A recent Sophos security threat report stated that hackers have realized there is a "viable and profitable" market ripe for the picking, and are targeting Macs with the same financially-motivated schemes as they did with PCs.

Up until recently Mac users browsed the Web freely with very little worry about infection from a self-replicating Trojan botnet. Meanwhile, their poorly protected Windows-using counterparts had to constantly update their machines with the latest security software lest they be infected by yet another malicious exploit.

Not so anymore, experts say. Researchers detected the first malicious and financially driven Mac attack in November of 2007, when multiple versions of the malicious OSX/RSPlug Trojan horse appeared to be specifically designed to infect Mac computers for the purposes of phishing and identity theft, according to the Sophos report.

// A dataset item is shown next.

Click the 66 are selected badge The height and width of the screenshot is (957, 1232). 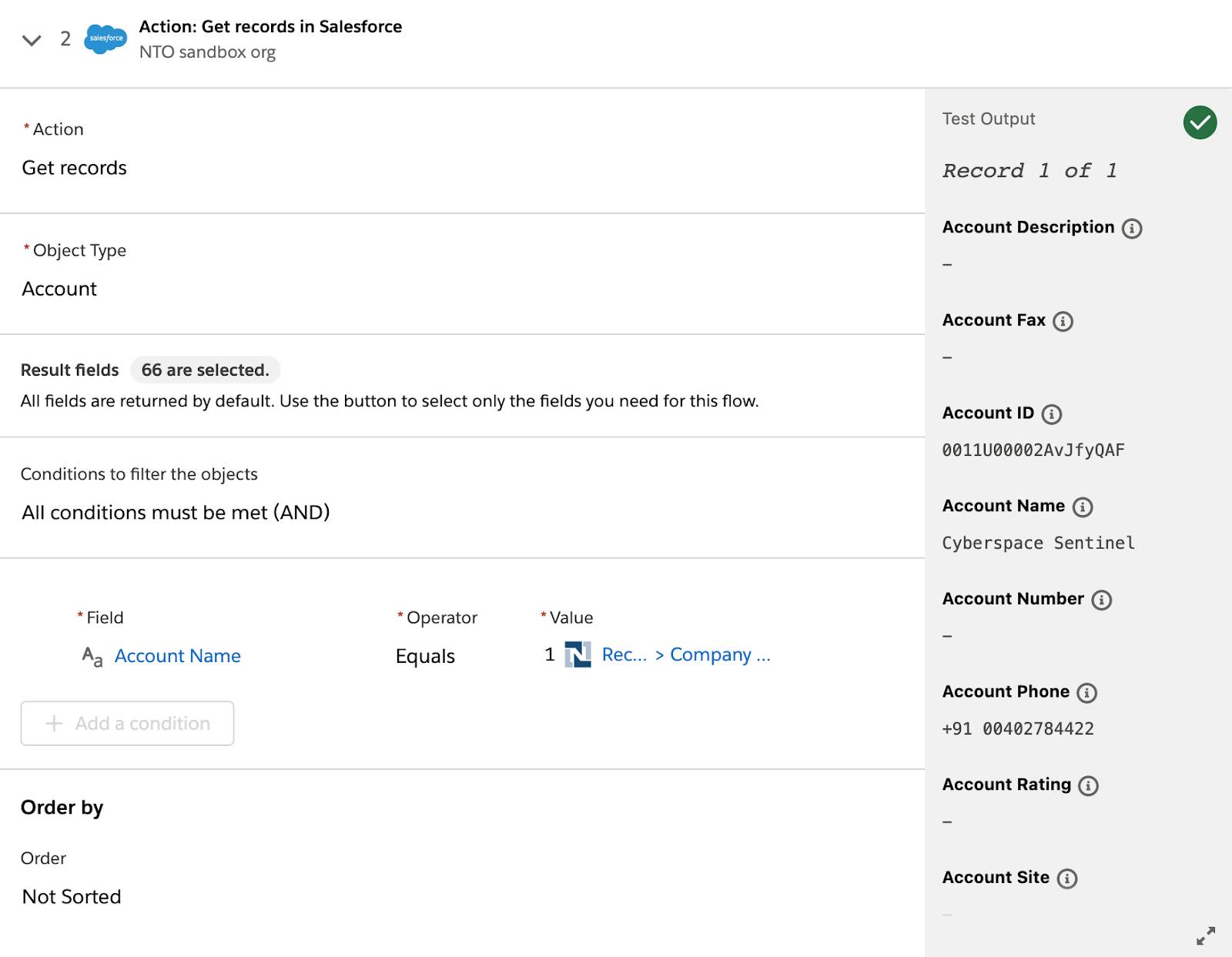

"As we see a rise in the volume of malicious attacks, there's the concept that all boats rise with tide. It's inevitable that we will continue to see more Mac -related attacks," said Mike Haro, senior security analyst at Sophos. The enterprise IT security company was recently granted a two-year renewal by hair care giant Conair for its Enterprise Security and Control license for the Mac environment.

"We see an indication that cyber criminals have realized that profit can be generated through Mac OS attacks when leveraging vulnerabilities," added Haro.

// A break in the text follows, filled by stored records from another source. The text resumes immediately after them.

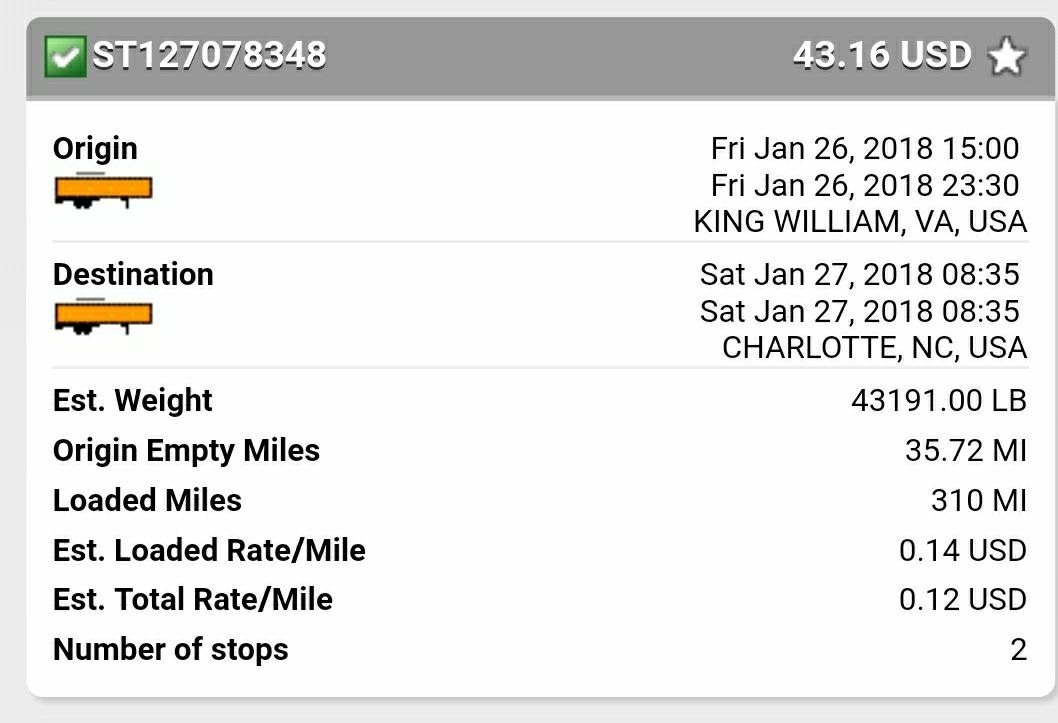Select the Origin Empty Miles row

pyautogui.click(x=540, y=451)
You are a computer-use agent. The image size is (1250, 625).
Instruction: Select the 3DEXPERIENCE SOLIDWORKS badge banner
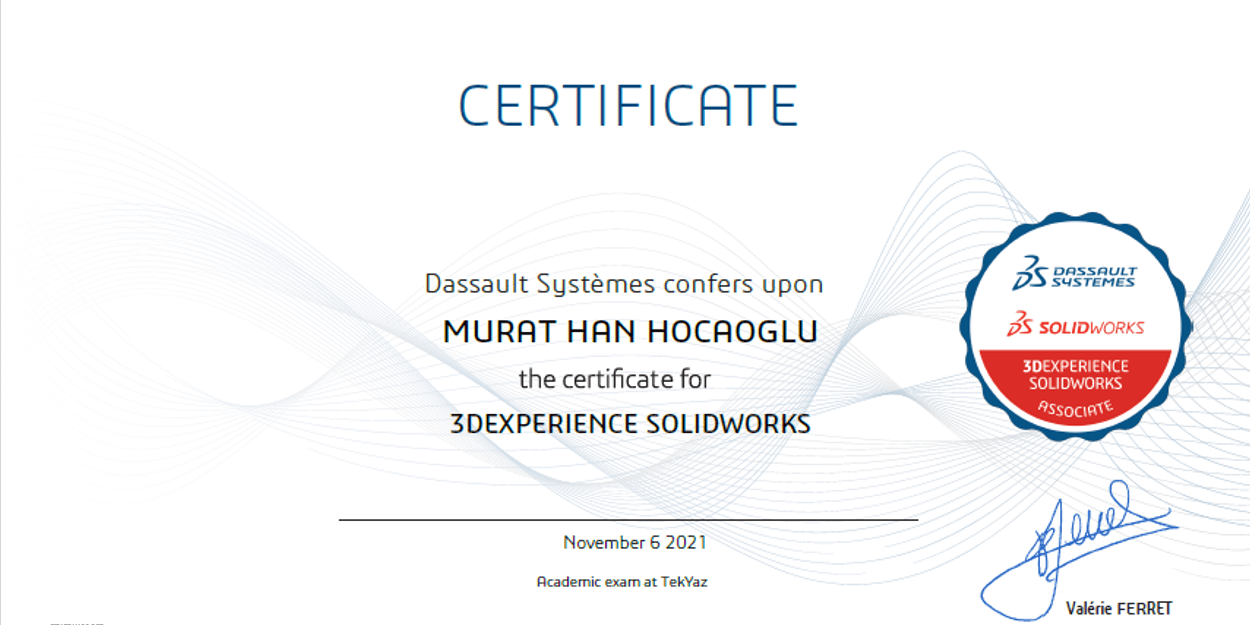(1078, 375)
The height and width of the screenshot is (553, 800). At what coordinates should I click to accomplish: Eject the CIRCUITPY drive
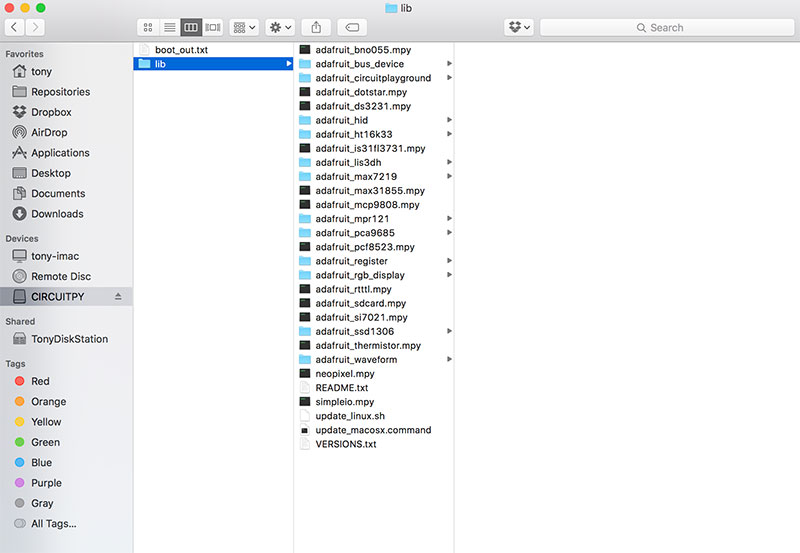[x=118, y=297]
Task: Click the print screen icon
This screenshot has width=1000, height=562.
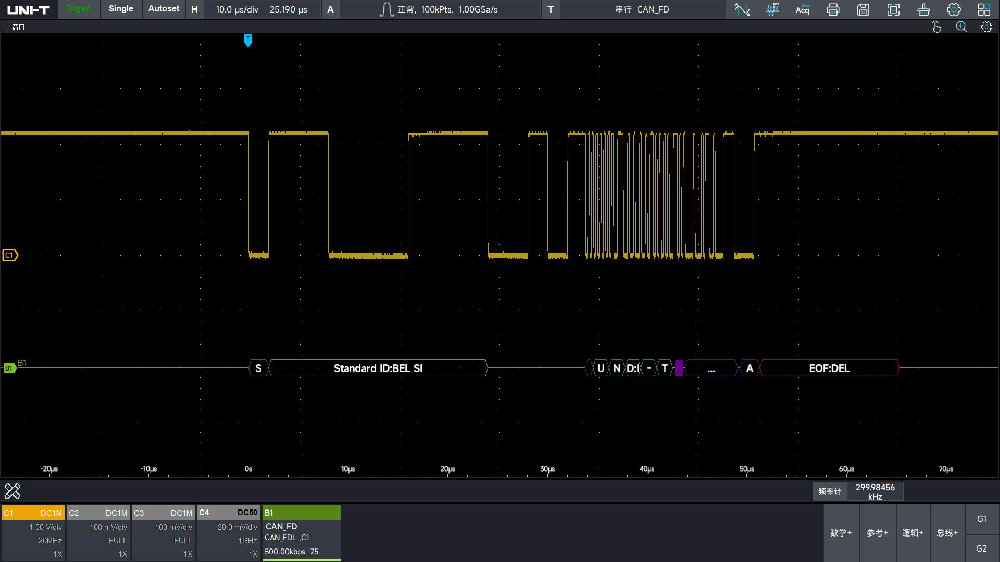Action: (x=833, y=9)
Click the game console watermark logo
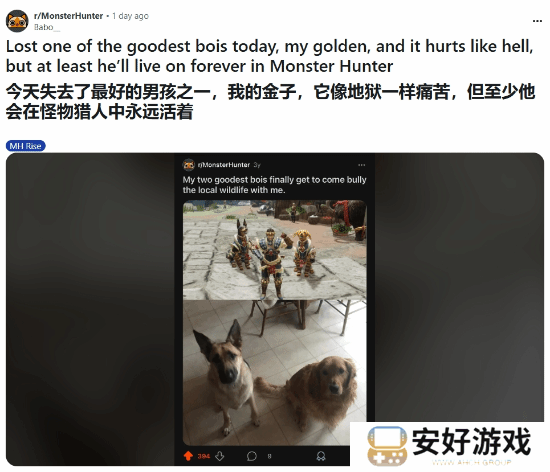 pos(387,446)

While not particularly malicious, another rogue application known as MacSweeper popped up on Macs in late December 2007, which was discovered by researchers at McAfee. The bogus program falsely notified users that something was awry on their computers and then tricked them into paying for a cleanup. While new to Macs, PC users had experienced a similar scam on their machines in years past.

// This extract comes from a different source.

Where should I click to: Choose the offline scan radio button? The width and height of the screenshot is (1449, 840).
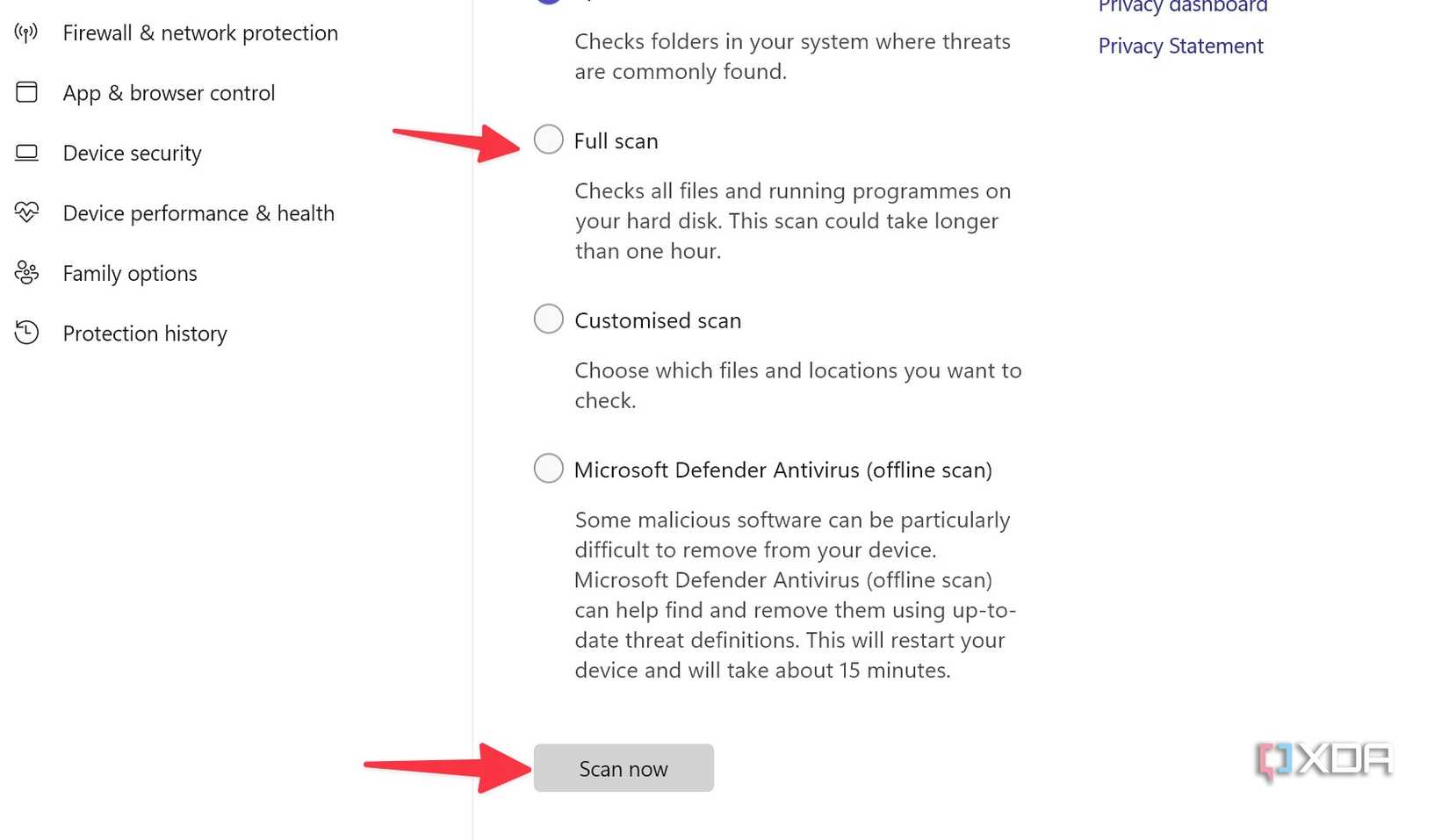click(549, 468)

"The more popular Mac OS becomes, and the more that businesses look at it, the more of a target it's going to be," said Dave Marcus, security and information manager for McAfee Avert Labs.

Continuing with recent malware trends, malicious Web 2.0 attacks are likewise crossing the platforms. Sophos researchers maintained that they are discovering 6,000 new infected Web page a day -- roughly translating into one every 14 seconds. About 83 percent of those Web pages are hosted by well-intentioned and unsuspecting companies and individuals, the report said.

However, nothing is sacred anymore, experts maintain. Cybercriminals can target all platforms by spamming out e-mails containing links to malicious Web sites, which can determine if the visiting computer is a Mac or PC, and subsequently deliver customized malware written for the respective operating system.

Echoing the predictions of their counterparts, executives at Trend Micro recently asserted that they also plan to prepare for more attacks that target Macs. "Before, hackers were attacking Windows platform because they hated Microsoft," said Eva Chen, Trend Micro CEO and co-founder.

Chen said that criminals now just want to make money, whether that platform is Macintosh, Linux or Windows. "There is way to get to your information and make money," she said. "Therefore we see more (attacks on) Macintosh mobile devices, Linux, even games."

The answer to this problem might be somewhat of a stretch for Mac users. Protection might entail taking a big bite out of humble pie and learning from the age-old security practices of their PC-counterparts, experts say.

"You'll have to take a page from good PC practices, and install certain levels of security software," said Haro. "What is in store in 2008, or whether we'll see a dramatic rise -- who knows?"